GIVEN TEXT -
::::::

Principi himself is advancing a different innovation for Medicare-eligible veterans. For the first time, the VA has gotten the Health and Human Services Department to agree to pay for services the VA provides for veterans over 65 in VA hospitals and clinics-albeit under strictly limited conditions. Previous attempts to get "Medicare Subvention" (to use the term of art) were crushed: The defenders of the Medicare Trust Fund-the House Ways and Means and the Senate Finance committees-argued that the federal government was paying for the dual-eligible veterans' care already, through annual appropriations to VA, and that seeking reimbursement from the already-besieged trust fund was robbing poor Peter to pay impoverished Paul.

In January, however, a strapped VA closed its doors to the estimated 164,000 Priority Group 8 veterans, most of whom were also Medicare-eligible. This decision created a clearly defined, strictly limited pool of veterans who were not getting their care out of the VA budget-and whose alternative was to seek more-costly outside care at Medicare's expense. That gave Medicare, for the first time, a financial incentive to seek change.

Under Principi's plan, the two departments hope sometime next year to start a pilot program called "VA Plus Choice." Under this plan, the Veterans Affairs health system would essentially act as a Medicare HMO. The Priority 8 veterans would not receive the full richness of the regular VA benefit they were denied in January, but they would get a lot more than basic Medicare. Medicare would still have to pay for their care, but at the VA's below-market costs. The VA would be reimbursed only for some of its dual-eligible patients, but that's more than the nothing it gets now. Although this plan is no one's ideal, VA Plus Choice seems acceptable to everyone.

All of this scrounging for cash to care for vets, of course, would be moot if the VA were guaranteed full funding for its needs, as Medicare is. Activists have long pushed for VA health care funding to be mandatory, set by some inflation-adjusted per-patient formula that neither the president nor Congress could mess with in the annual budget process. The task force itself cautiously suggested mandatory funding for VA medicine. And no less a figure than Senate Minority Leader Tom Daschle, D-S.D., has introduced a mandatory funding bill-S. 19-whose language is largely identical to a 2002 proposal in the House that Lane Evans has reintroduced (H.R. 2318).

::::::

INFORMATION SUPPLIED -
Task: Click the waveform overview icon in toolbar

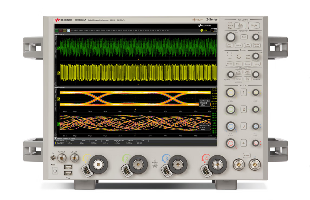Action: pos(69,30)
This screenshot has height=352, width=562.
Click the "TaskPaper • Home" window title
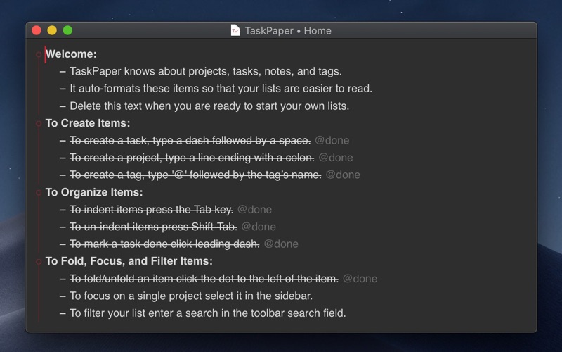point(287,30)
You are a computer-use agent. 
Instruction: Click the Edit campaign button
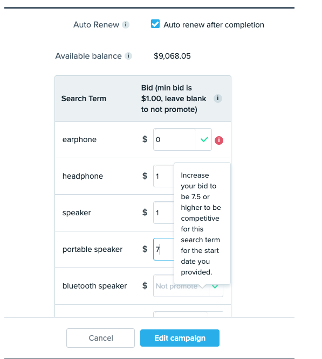pyautogui.click(x=180, y=338)
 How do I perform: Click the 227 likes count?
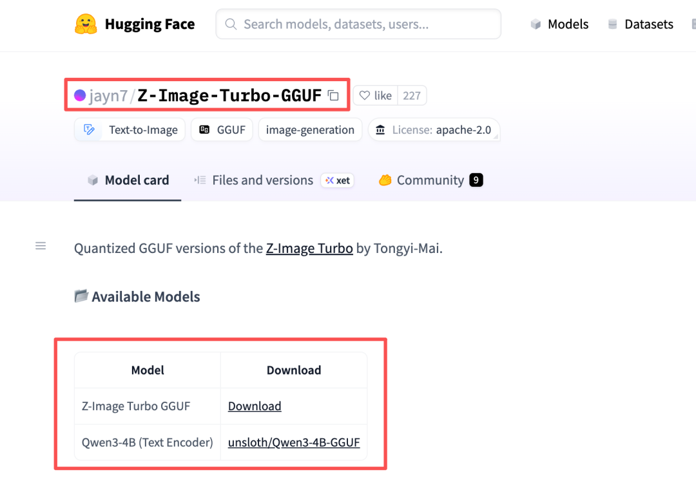[x=412, y=96]
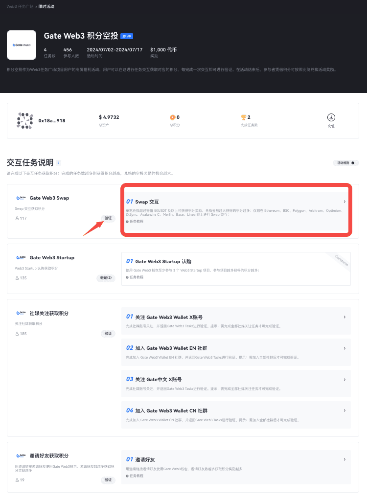This screenshot has height=500, width=367.
Task: Expand 关注 Gate Web3 Wallet X账号 chevron
Action: tap(344, 317)
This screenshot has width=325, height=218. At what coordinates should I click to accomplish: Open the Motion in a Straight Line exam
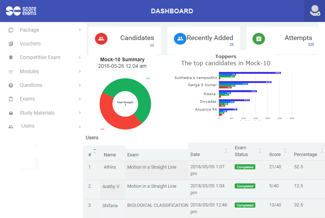(151, 167)
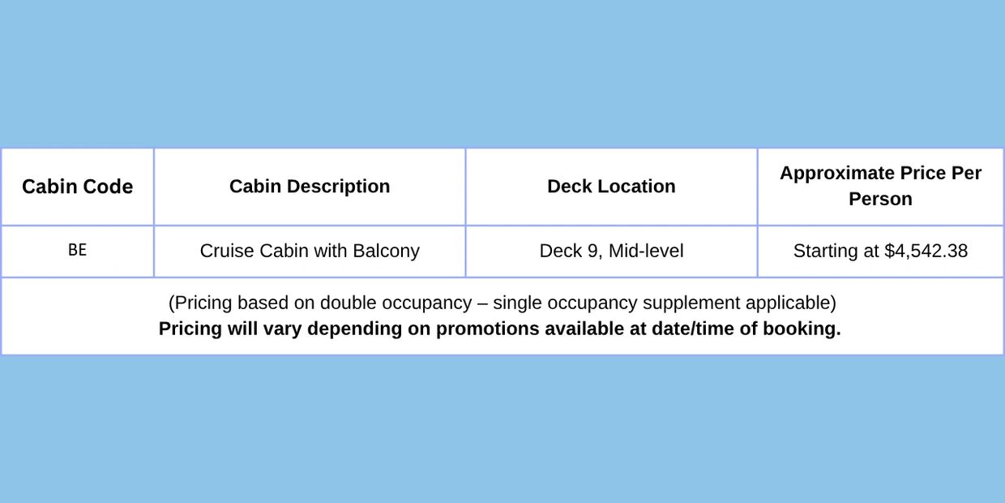Viewport: 1005px width, 503px height.
Task: Click the Starting at text in the price cell
Action: 836,252
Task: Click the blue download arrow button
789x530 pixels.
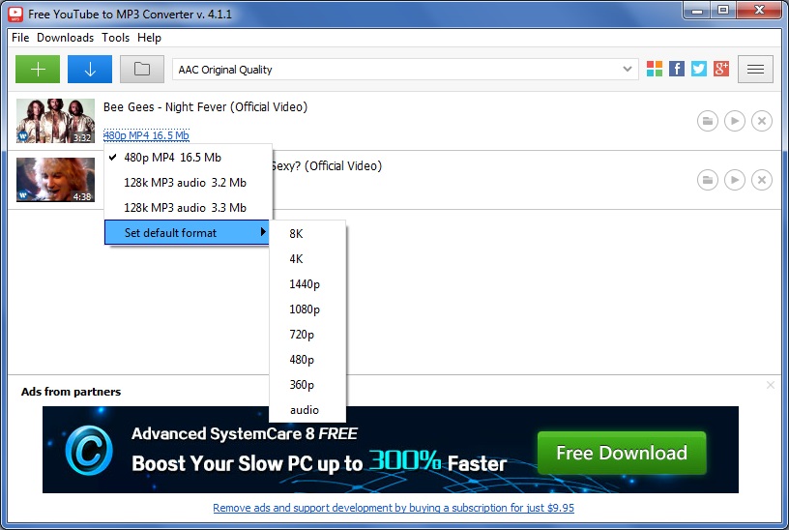Action: point(90,69)
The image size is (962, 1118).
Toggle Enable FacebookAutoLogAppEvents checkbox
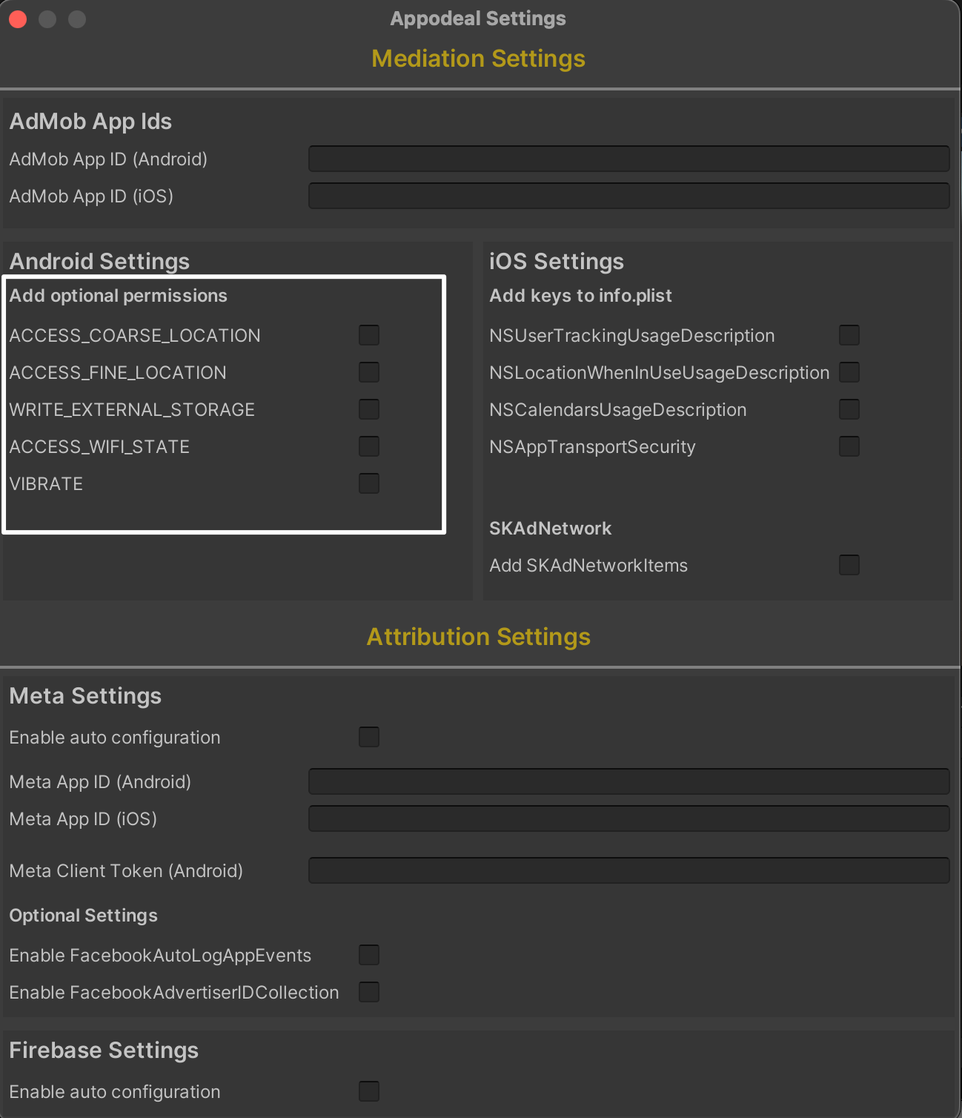368,955
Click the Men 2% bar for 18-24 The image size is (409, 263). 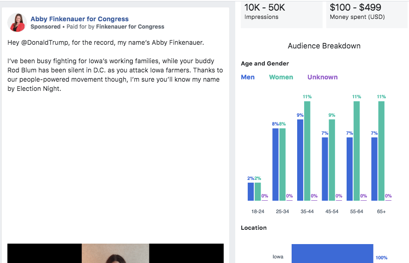[x=250, y=191]
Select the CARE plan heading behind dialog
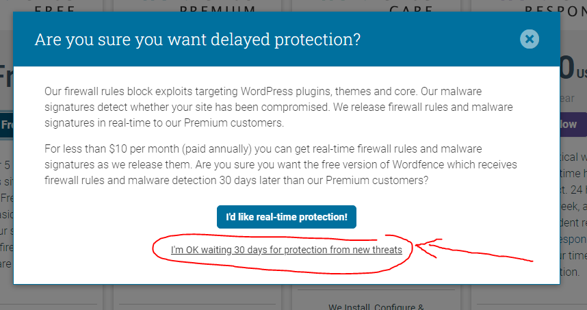 coord(410,9)
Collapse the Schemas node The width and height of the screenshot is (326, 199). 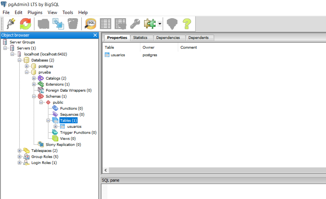tap(33, 96)
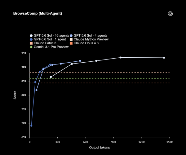Viewport: 186px width, 155px height.
Task: Click the first 16 agents data point near 86%
Action: 51,77
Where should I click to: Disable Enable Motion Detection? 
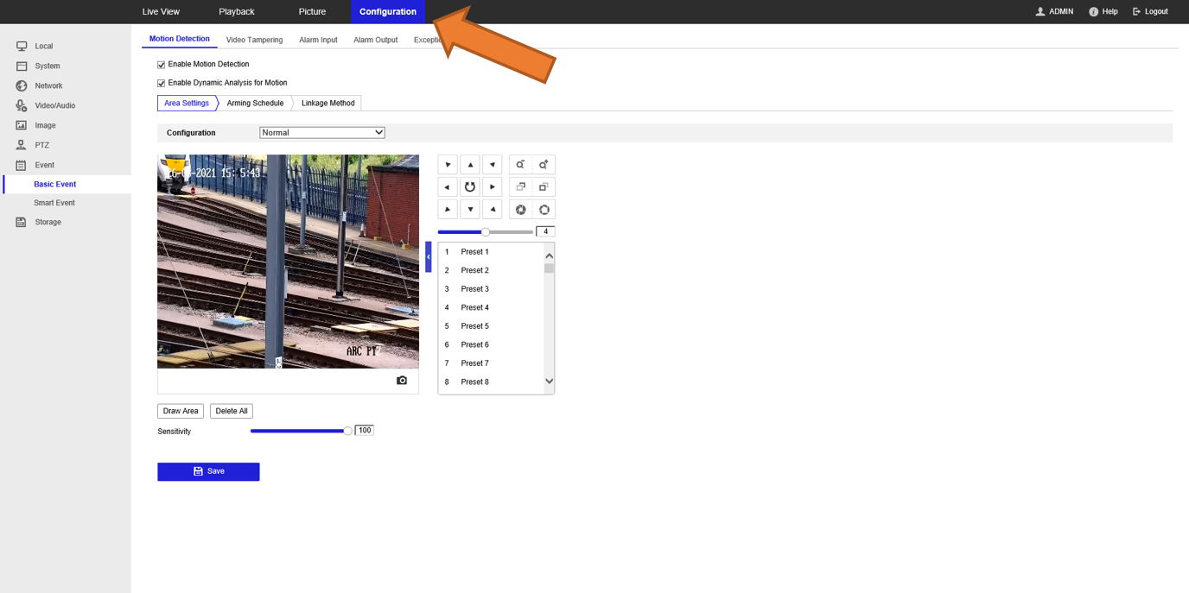pyautogui.click(x=161, y=64)
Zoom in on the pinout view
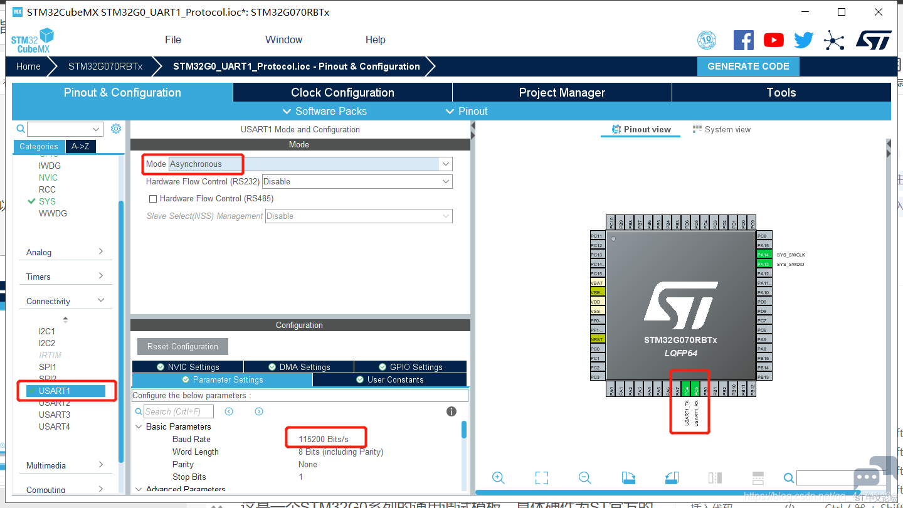This screenshot has height=508, width=903. [499, 478]
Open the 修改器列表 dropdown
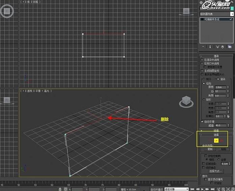Screen dimensions: 235x191 pos(232,14)
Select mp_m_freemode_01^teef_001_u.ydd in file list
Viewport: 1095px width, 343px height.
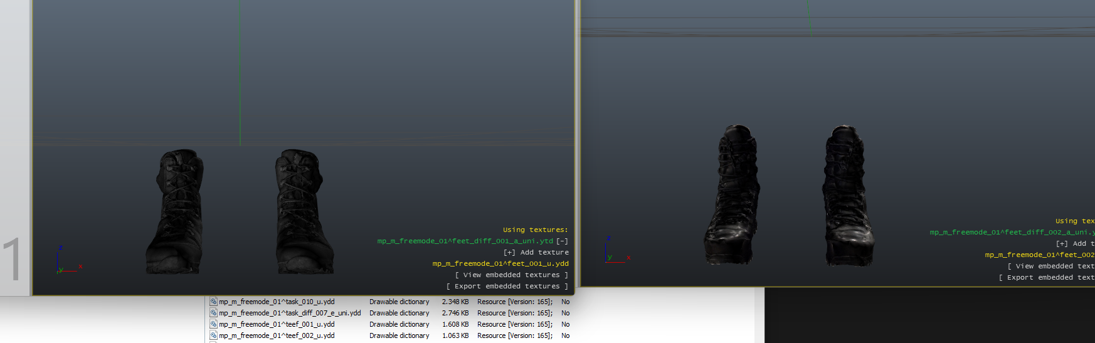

::::::

WHAT NEEDS TO BE DONE - Go on with the text about VA health care funding for Medicare-eligible veterans, starting after its final sentence. The listing is separate material and has no connection to the text on VA health care funding.

ANSWER TO THIS PROBLEM -
Last year, Evans had House Veterans' Affairs Committee Chairman Chris Smith, R-N.J., as his co-sponsor. But this year, Smith has turned away from mandatory funding. Instead, Smith has embraced a more complex mechanism also suggested by the task force: an independent board, charged to analyze the entire VA health system, using a full array of actuarial models, to come up with its best estimate of the next year's costs. The board's number would then have to go into the president's budget request, without being trimmed back by the Office of Management and Budget.

Congress would still have full discretion to fund the board's figure-or more, or less-but "the political and moral pressures would be overwhelming," Smith told National Journal. "I can't imagine that we would decrease it."

The Smith bill (forthcoming) would fall far short of full mandatory funding-perhaps far enough to fly under the radar of opponents. "The committee opposes making veterans' medical care a mandatory program," said House Appropriations spokesman John Scofield. But on the independent board proposal, "we wouldn't have a strong feeling either way."

Naturally, the Bush administration will object to outsiders setting part of its budget request-"That's my responsibility," Principi pointed out. But a good start in Congress may be enough for Smith's bill. And the very modesty of the board proposal-like the self-funding drug benefit, like making VA a Medicare HMO-is what gives it a real political chance.